In my final round I faced the tournament winner, Mr. Meredith. A jovial and friendly guy off the board, Mr. Meredith has made it a habit of winning FCC quads! Yet again, we were unable to stop him as I could only nick him for a draw (which handed first place clear to him).
1.e4 e5 2.Nf3 Nc6 3.c3 Not a good tournament for theory! Although this move has certainly been played by GMs before, it is certainly not common by any means! Ironically, I had just downloaded a file of a couple thousand or so games with this move a few days before the tournament. I was able to look through about 10 of them between then and the tournament, but wouldn't by any means describe myself as having a clear idea of Black's best plans. Nevertheless, I knew that most of the best players chose 3...d5, but I didn't have the guts to do it.
3...d6 4.d4 Be7 5.Bb5 Bd7 It was a comfort (I mean that sarcastically) to note that the great Anatoly Karpov, whose style I greatly admire, chose to exchange on d4 before playing Bd7.
6.0-0 Nf6 7.Re1 0-0 8.Bg5 Re8 9.Nbd2 Ng4 Although I did not want a draw in this game, black is cramped for space and trades are an important mechanism for relieving such cramps. Unfortunately, though, the trades I initiate lead to a position, as you'll see, where it's exceptionally difficult to make progress.

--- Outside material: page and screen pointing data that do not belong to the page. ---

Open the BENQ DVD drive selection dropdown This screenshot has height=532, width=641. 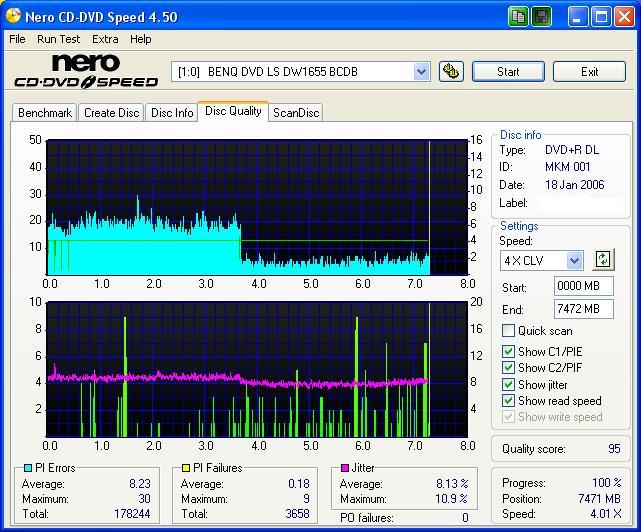coord(421,71)
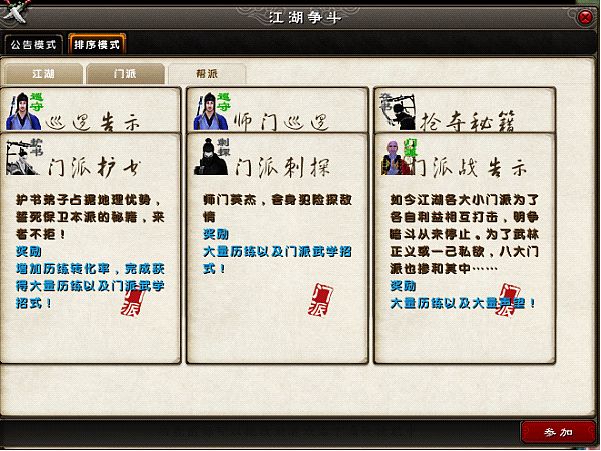Click the red 门派 seal stamp on the 门派刺探 card

pos(320,300)
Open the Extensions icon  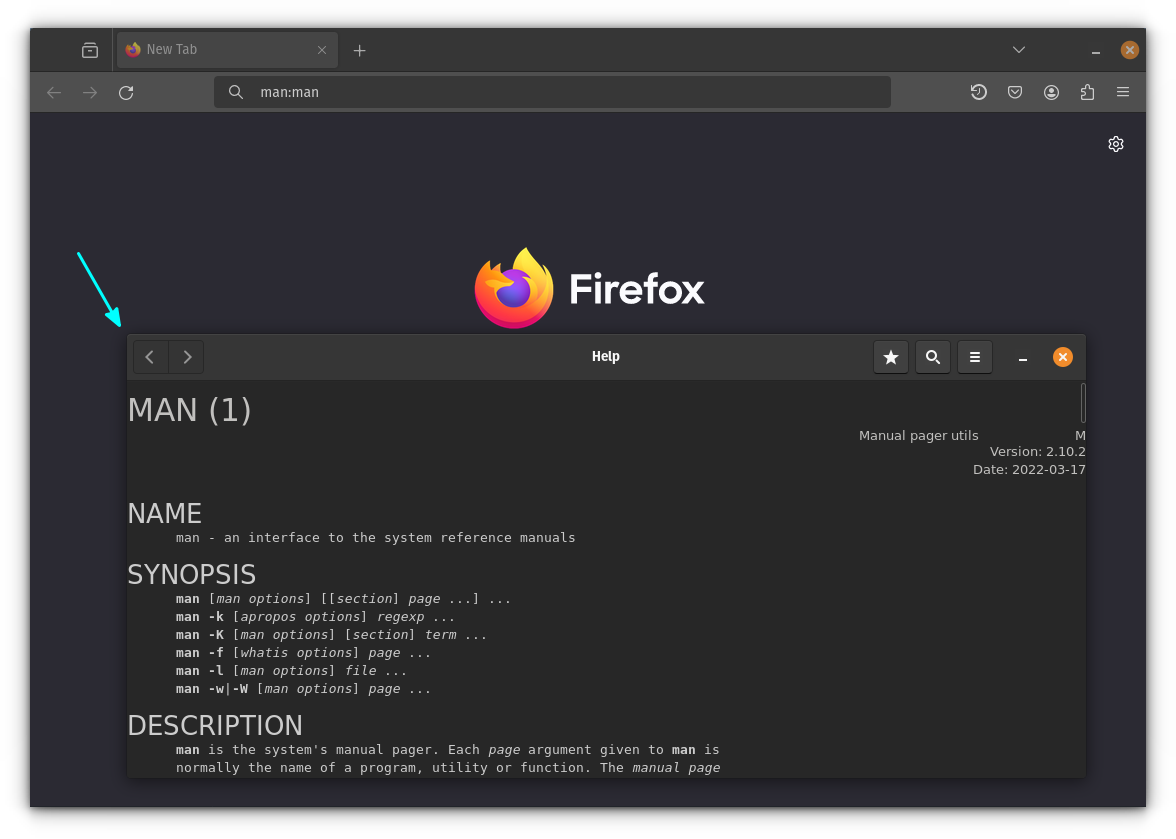(1087, 92)
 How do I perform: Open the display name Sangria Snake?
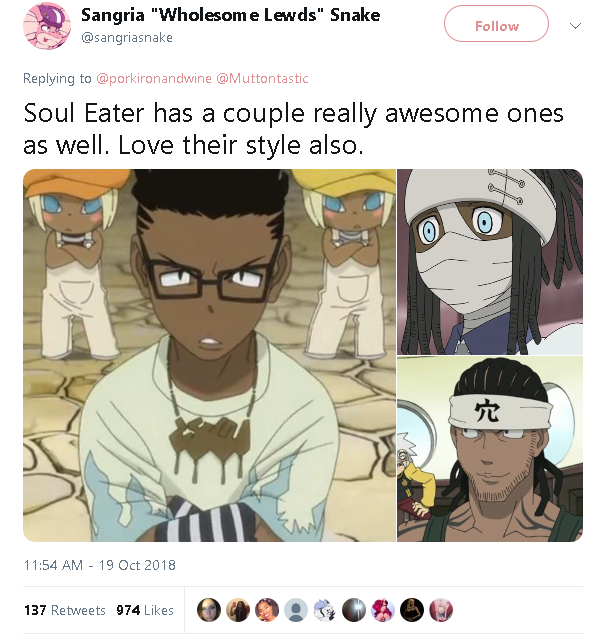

10.Bxe7 Qxe7 11.Nc4 Nb8 Once again, I wasn't playing for a draw, but I thought this move was clearly best. The pressure on e5 was intensifying so I didn't want my defending knight on c6 to be traded. After the forced trade, the knight is better and more flexibly placed on d7. In addition, the pressure of the cramp is relieved still further. And yet, as mentioned, it will be difficult for black to make any progress in the ensuing position.
12.Bxd7 Nxd7 13.h3 Ngf6 14.Qb3 Rab8 15.Rad1 What is black to do here? The only plan I could come up with was to provoke White into moving or exchanging his d-pawn. Then my knight could come to c5 and I could try to make progress on the q-side. But how could I entice White to move that pawn?! After considerable thought, the only move I could decide on was
15...Qe6 threatening, perhaps, Nxe4 and d5, when I would be able to capture on c4 and win a pawn because the Qe6 would protect it. Doing the maneuver right away looked incorrect to me: [15...Nxe4 16.Rxe4 d5 17.Ree1 dxc4 18.Qxc4 and black is under tremendous pressure.]